Stored data entries:
↓↓↓

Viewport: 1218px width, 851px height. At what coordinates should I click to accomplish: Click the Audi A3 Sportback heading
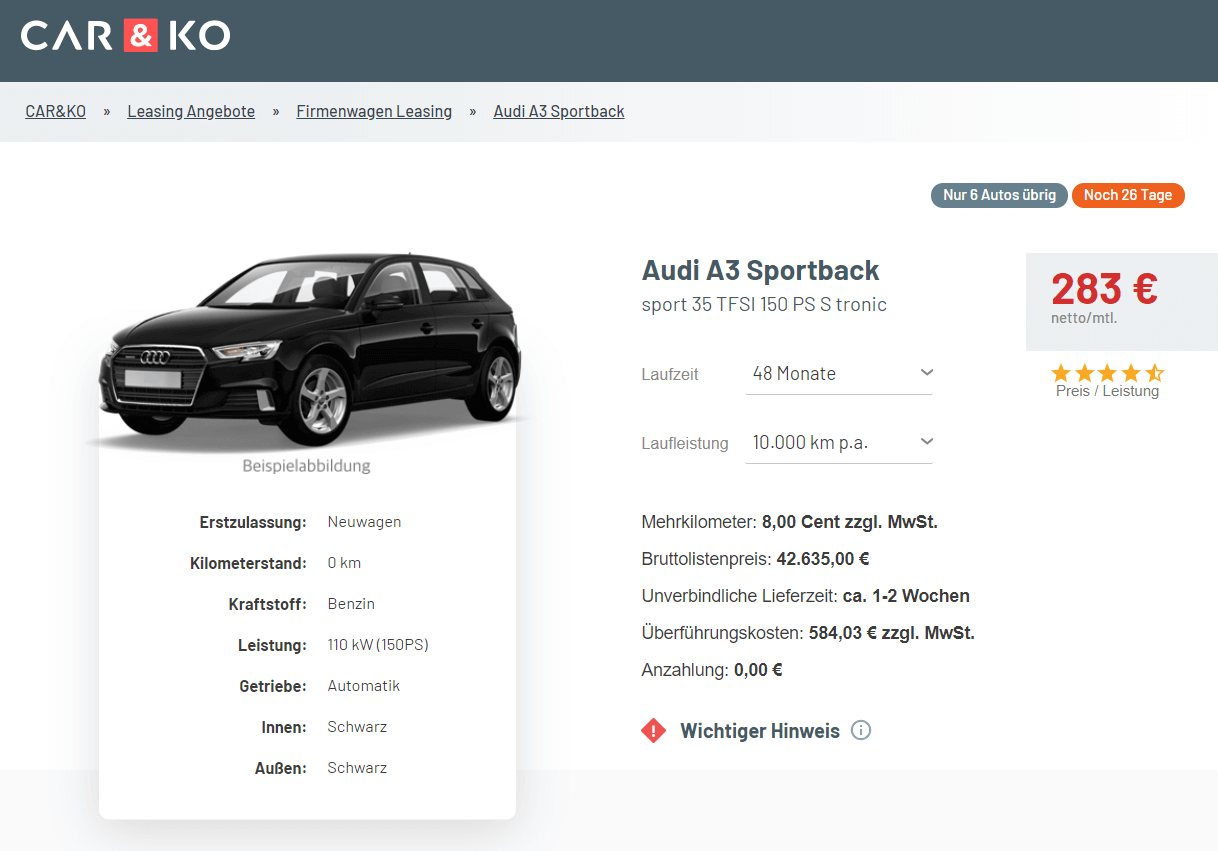760,270
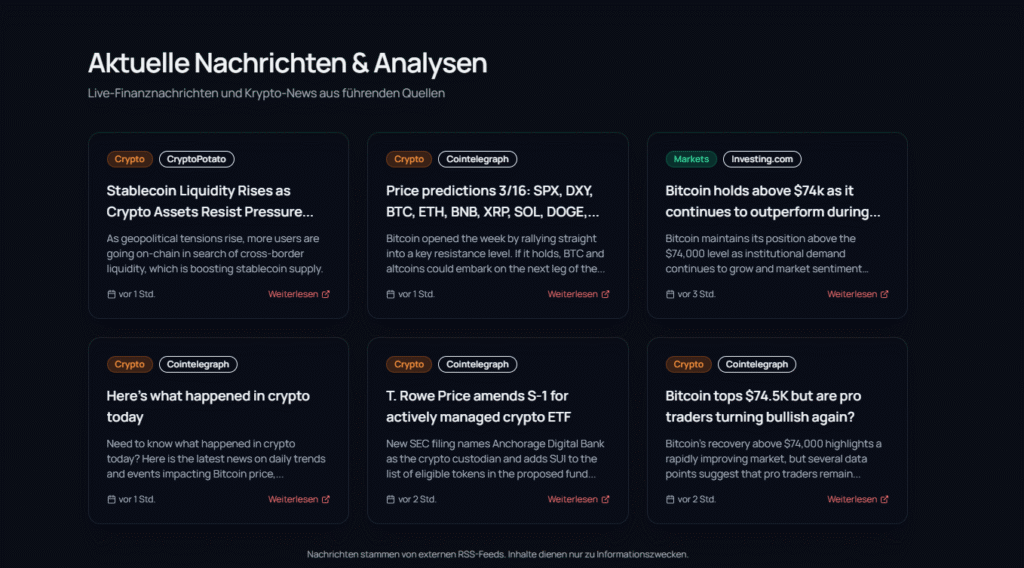Image resolution: width=1024 pixels, height=568 pixels.
Task: Open headline "T. Rowe Price amends S-1"
Action: click(x=478, y=405)
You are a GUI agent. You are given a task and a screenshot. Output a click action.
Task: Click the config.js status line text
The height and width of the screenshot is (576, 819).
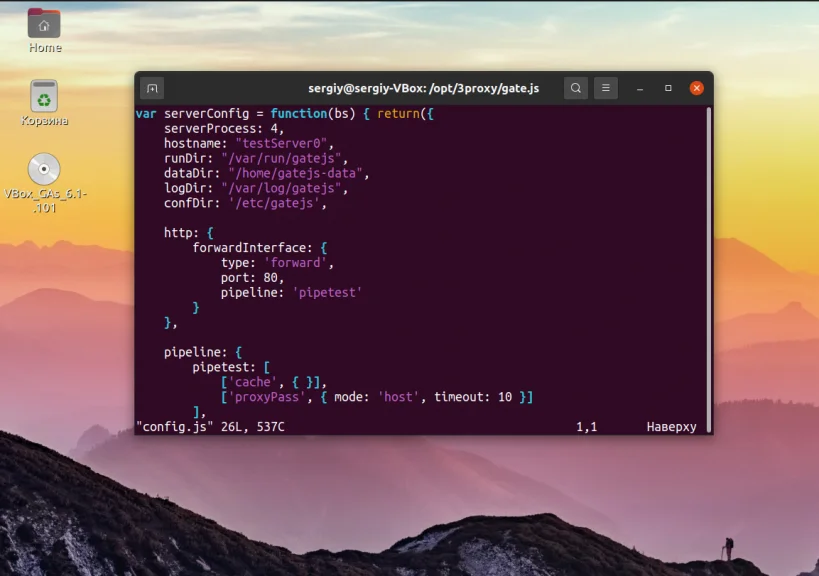click(x=210, y=427)
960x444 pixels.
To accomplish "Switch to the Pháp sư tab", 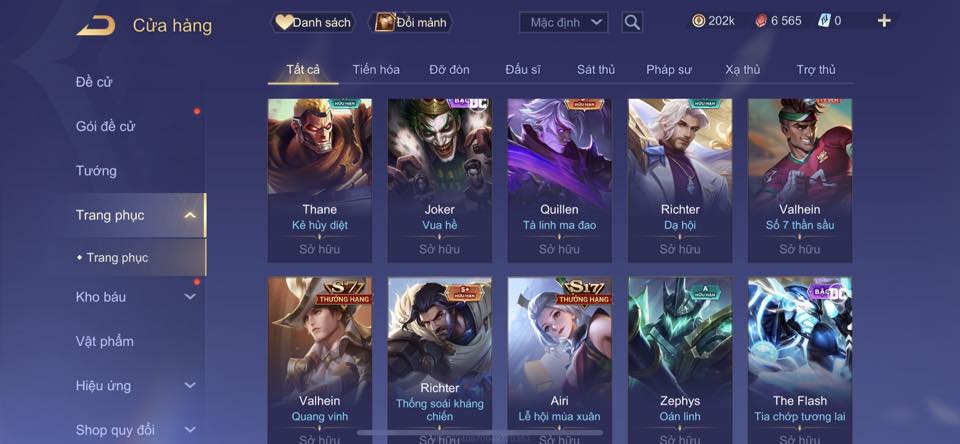I will click(x=669, y=70).
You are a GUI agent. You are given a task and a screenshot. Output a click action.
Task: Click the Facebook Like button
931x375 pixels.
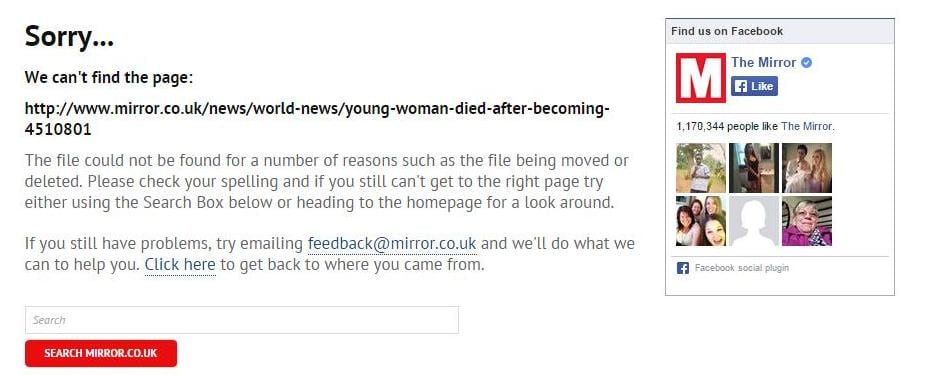pos(754,86)
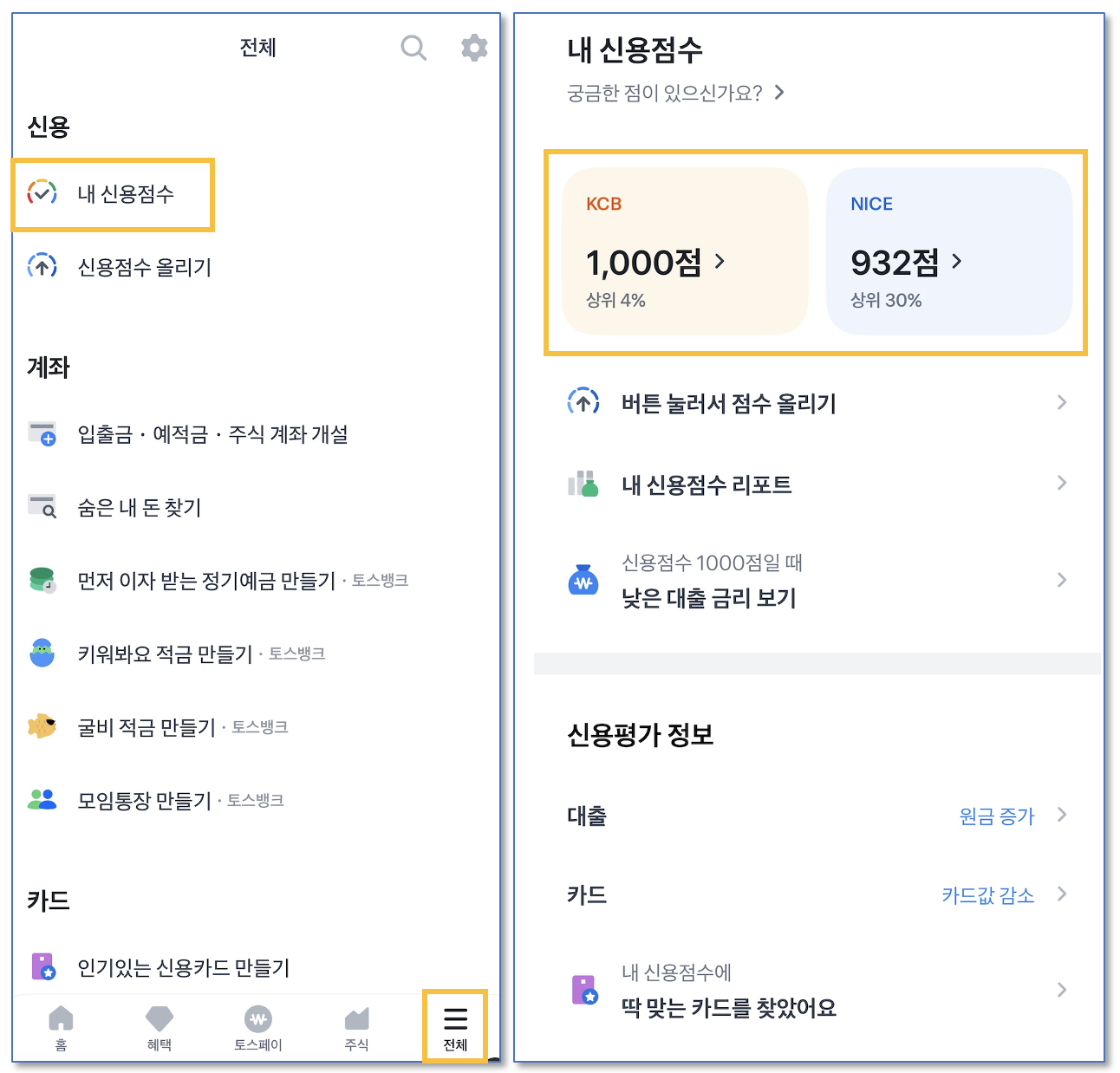1120x1073 pixels.
Task: Click the 굴비 적금 goldfish icon
Action: [42, 726]
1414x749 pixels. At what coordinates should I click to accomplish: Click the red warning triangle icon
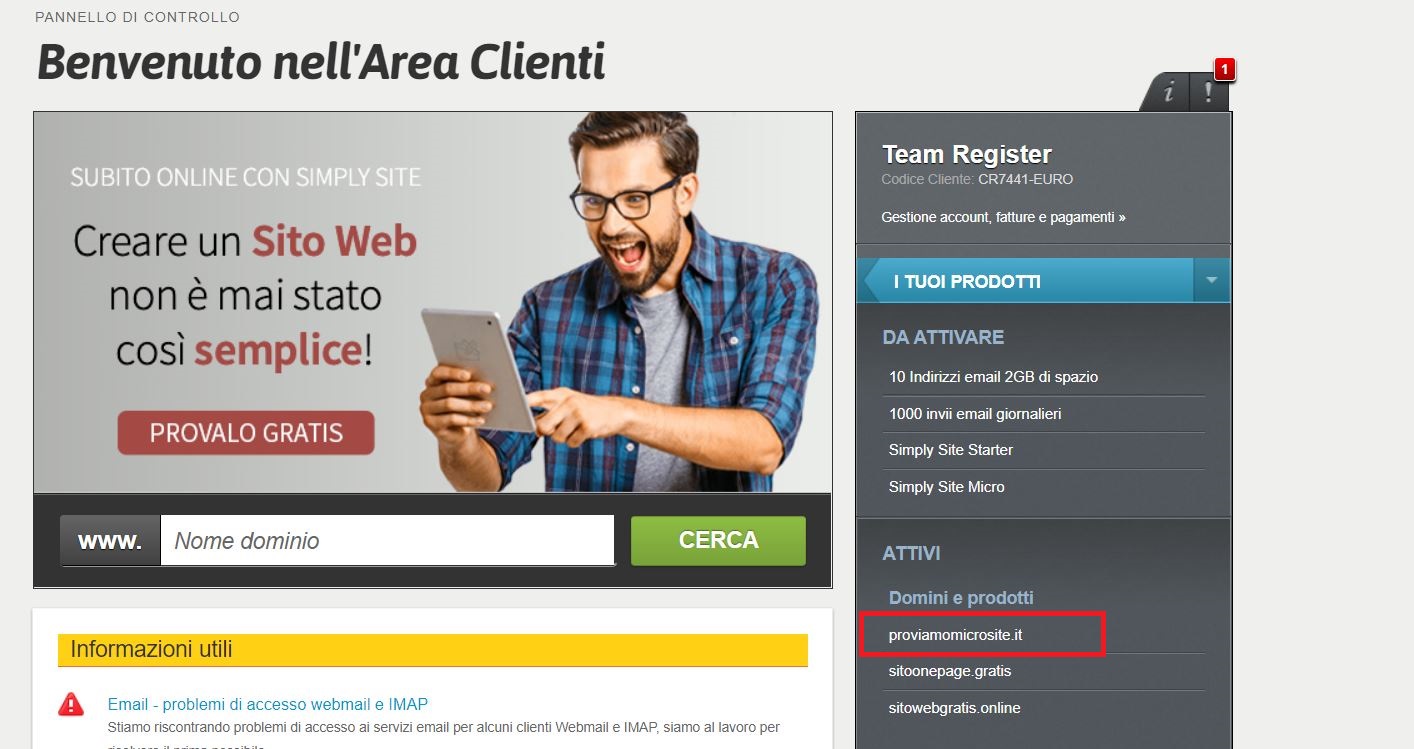pos(71,704)
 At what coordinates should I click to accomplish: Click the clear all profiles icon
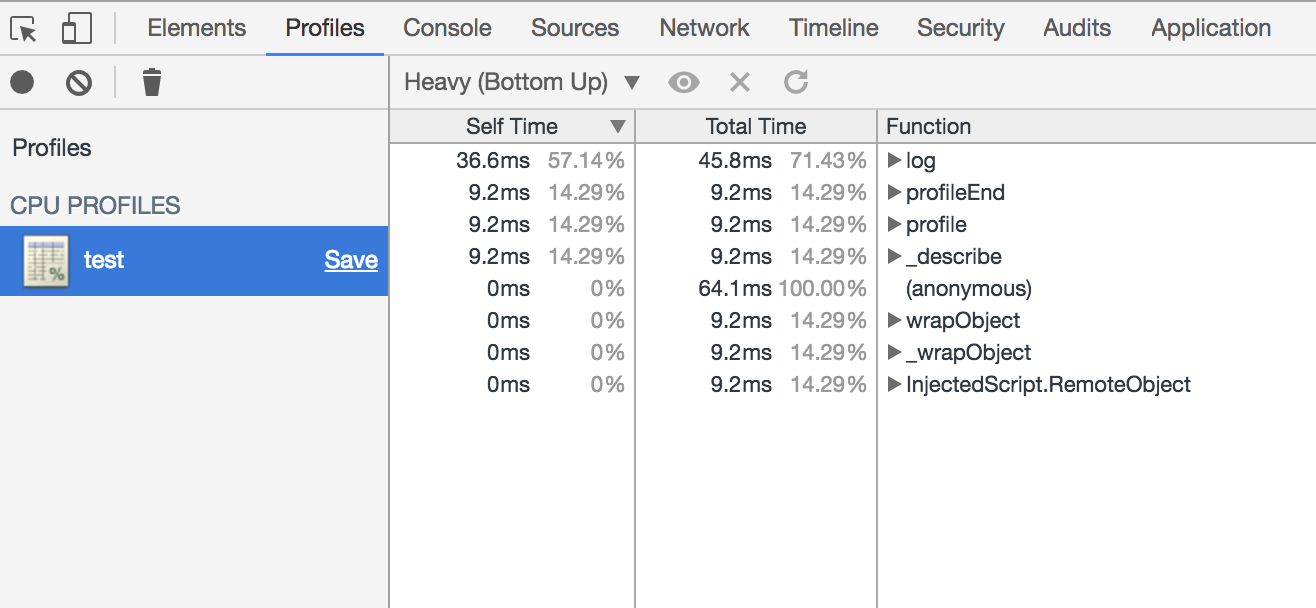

↑↑↑

[Prompt]
Please output the lines from the line that contains "Task: Click the Facebook Like button" through the end of the records, both ends included, exactly and with no pictures.

[Result for this task]
Task: Click the Facebook Like button
931x375 pixels.
pos(754,86)
1120x1073 pixels.
Task: Click the 굴비 적금 goldfish icon
Action: [42, 726]
1414x749 pixels. At what coordinates should I click to accomplish: Click the red warning triangle icon
pos(71,704)
 At what coordinates should I click to accomplish: Click the clear all profiles icon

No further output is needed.